Intermittent extract

In this category are the common extractor fans found in bathrooms, kitchens and utility rooms and usually controlled by a light switch, a timer or humidity sensor. They’re a relatively cheap and simple solution, but not always sufficient for very air-tight or damp-prone properties.

Positive Input Ventilation (PIV)

In this system, a fan in the loft continually draws outside air into the home, forcing stale air out through trickle vents and building fabric. This is a simple option but can have high running costs (electricity) and may cause comfort issues when cold air is forced into rooms. There is an additional structural risk in forcing warm and moist air into the building fabric and is therefore not considered best practice.

Mechanical Extract Ventilation (centralised)

Centralised mechanical extract ventilation (MEV) systems use a single fan unit (often in the loft) that runs continuously to extract air from some or all rooms. The continuous extraction ensures a good background level of ventilation and they can boost ventilation rates when humidity levels are high, thanks to inbuilt humidity sensors. The single separate fan minimises draughts and reduces energy usage (and noise). However, the systems are complex and expensive to install, and only suitable where there is ample space for ducting pipes to transport air.

Mechanical Extract Ventilation (decentralised)

Decentralised mechanical extract ventilation is similar to intermittent extract ventilation systems (above) insofar as there are individual fans installed in spaces such as bathrooms, utility rooms and kitchens. The difference is that the fans aren’t turned on or off via a light switch or similar, but provide continuous low levels of ventilation, which is boosted when humidity levels are high, similar to centralised MEV. Decentralised MEV is cheaper to install and requires less space than centralised MEV systems. Hybrid systems combining MEV with passive ventilation are also available.

Mechanical Ventilation with Heat Recovery (MVHR)

These systems operate similarly to centralised MEV systems, but extracted air is passed through a heat exchanger which warms up the incoming fresh air. This leads to improved energy efficiency and comfort, as the air entering the house is warm. But they’re not cheap and the installation is complex and requires a lot of space. For this reason, MVHR systems are more commonly found in new-builds or whole-house retrofits. Decentralised MVHR systems are also available, consisting of multiple fans with individual heat exchangers. For more on MVHR systems, click here.

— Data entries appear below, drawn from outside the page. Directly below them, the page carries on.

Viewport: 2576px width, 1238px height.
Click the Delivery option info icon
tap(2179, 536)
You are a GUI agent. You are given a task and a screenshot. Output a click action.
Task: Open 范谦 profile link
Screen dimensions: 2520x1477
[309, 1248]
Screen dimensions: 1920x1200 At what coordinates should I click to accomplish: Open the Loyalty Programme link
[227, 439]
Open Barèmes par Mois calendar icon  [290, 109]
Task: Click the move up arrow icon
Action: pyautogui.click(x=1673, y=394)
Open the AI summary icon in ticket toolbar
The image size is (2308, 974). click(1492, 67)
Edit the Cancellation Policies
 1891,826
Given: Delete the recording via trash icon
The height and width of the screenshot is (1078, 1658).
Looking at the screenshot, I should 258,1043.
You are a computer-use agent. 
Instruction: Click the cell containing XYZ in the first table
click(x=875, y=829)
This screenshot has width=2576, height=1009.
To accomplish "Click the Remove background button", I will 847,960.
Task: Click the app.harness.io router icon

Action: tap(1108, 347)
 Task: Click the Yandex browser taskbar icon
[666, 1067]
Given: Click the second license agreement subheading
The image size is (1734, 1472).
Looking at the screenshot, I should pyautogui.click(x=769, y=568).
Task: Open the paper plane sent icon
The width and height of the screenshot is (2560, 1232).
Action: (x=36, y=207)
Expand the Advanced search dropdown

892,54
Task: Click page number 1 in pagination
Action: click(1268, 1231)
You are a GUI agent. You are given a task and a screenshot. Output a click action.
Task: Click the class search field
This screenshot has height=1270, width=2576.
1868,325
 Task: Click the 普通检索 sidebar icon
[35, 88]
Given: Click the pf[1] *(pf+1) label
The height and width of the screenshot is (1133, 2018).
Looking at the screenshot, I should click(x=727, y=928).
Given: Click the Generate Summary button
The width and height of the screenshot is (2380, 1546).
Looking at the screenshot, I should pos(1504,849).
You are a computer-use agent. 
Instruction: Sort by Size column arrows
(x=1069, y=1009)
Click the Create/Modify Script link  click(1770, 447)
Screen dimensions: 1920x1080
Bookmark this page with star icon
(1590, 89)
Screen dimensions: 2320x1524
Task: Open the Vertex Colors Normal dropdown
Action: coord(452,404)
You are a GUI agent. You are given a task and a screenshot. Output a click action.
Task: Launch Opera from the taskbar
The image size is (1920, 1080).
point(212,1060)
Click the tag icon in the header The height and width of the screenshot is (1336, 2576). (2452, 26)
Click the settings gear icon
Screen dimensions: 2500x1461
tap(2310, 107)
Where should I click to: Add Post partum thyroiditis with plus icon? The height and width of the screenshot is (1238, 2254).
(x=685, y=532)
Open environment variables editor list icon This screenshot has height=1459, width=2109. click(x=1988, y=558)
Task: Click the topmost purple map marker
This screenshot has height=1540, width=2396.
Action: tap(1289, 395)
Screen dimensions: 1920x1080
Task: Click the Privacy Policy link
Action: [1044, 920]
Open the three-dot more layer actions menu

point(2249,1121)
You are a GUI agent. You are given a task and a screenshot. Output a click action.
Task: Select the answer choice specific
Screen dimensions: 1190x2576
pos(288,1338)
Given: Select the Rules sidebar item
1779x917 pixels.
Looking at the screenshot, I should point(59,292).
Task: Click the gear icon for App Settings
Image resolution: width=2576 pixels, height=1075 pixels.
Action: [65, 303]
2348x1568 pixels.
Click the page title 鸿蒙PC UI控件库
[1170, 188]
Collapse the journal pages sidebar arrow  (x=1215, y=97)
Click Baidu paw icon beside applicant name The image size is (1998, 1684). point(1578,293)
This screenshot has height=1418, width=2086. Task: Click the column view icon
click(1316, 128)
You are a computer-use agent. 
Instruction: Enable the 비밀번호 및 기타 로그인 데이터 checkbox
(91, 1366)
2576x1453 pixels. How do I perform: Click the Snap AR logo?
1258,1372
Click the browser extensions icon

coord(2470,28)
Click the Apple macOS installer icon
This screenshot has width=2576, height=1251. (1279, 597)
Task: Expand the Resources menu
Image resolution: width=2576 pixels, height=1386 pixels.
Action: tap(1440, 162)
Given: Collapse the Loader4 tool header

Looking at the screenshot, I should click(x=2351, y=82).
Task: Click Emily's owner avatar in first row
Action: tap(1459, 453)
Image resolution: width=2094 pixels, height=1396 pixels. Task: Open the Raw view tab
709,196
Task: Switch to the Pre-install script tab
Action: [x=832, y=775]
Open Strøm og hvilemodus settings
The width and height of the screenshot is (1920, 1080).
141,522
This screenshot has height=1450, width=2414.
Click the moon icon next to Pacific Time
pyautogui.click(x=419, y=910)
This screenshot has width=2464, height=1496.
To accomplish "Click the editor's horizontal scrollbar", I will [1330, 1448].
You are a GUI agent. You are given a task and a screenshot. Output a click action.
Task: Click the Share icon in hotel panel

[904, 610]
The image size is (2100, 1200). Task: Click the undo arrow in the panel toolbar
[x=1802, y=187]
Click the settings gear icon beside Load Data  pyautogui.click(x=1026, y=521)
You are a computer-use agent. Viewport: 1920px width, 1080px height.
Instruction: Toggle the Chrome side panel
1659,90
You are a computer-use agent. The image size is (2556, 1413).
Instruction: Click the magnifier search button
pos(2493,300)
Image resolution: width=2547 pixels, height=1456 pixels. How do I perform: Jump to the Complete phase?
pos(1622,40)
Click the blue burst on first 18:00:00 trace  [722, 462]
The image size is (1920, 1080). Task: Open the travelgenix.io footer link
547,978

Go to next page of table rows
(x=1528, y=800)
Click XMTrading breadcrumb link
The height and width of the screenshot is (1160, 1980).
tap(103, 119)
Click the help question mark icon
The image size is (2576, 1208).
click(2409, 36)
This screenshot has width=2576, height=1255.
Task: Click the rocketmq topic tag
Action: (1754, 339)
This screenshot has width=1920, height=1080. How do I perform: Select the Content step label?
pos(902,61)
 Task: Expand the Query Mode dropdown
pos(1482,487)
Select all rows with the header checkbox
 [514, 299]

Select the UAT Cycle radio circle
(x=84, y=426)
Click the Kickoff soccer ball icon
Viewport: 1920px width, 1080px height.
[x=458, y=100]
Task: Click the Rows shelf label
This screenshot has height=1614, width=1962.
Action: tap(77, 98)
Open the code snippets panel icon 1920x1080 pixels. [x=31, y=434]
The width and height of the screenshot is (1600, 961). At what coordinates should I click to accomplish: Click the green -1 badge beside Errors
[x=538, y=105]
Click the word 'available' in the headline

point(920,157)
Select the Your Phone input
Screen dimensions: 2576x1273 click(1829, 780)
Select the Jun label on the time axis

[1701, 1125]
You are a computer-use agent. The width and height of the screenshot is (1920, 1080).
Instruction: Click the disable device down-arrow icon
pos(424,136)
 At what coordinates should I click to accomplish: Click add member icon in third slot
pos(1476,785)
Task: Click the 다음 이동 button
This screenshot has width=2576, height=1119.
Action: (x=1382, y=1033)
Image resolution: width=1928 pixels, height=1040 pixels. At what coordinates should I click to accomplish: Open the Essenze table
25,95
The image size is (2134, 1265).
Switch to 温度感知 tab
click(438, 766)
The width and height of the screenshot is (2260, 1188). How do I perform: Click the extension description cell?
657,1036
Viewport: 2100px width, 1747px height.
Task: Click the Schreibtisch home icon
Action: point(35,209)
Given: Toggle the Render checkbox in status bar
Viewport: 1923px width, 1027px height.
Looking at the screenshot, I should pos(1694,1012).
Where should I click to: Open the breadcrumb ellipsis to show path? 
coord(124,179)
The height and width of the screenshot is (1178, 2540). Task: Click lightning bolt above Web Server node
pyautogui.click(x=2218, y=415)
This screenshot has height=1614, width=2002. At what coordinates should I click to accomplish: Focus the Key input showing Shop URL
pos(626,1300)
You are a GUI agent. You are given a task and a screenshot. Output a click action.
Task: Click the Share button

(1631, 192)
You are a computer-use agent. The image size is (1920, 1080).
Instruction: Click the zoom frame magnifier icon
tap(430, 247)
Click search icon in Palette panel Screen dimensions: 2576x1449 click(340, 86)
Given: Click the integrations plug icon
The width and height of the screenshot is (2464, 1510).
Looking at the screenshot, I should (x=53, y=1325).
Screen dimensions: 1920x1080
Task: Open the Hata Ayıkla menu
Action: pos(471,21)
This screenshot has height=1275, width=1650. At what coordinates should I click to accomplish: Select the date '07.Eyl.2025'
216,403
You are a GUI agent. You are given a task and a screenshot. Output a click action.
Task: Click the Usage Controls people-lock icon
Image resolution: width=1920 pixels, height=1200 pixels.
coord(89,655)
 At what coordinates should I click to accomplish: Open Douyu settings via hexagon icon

Eight tips for good indoor air quality

1This is different to air infiltration (draughts), which is unplanned air movement through gaps in the building fabric.
2Try to buy paints and furnishings low in volatile organic compounds.
3Tackle moisture where it’s produced, by drying clothes outside (or ventilating rooms where clothes are drying) and by putting lids on pans when cooking.
4Get a carbon monoxide alarm, especially if you have a solid fuel or gas room heater.
5If you have air bricks in the walls don’t cover them. If your windows have trickle vents, keep them open.
6Check your property for signs of rising or penetrating damp, a survey may be required if you are unsure.
7If you feel your home is too damp or too dry, get a hygrometer, which will monitor air temperature and relative humidity. Remember, relative humidity should be between 40 and 60%.
8If you have a cooker hood extractor, check whether it extracts to the outside, or simply vents near the ceiling. Also clean the filter whenever it starts getting bunged up.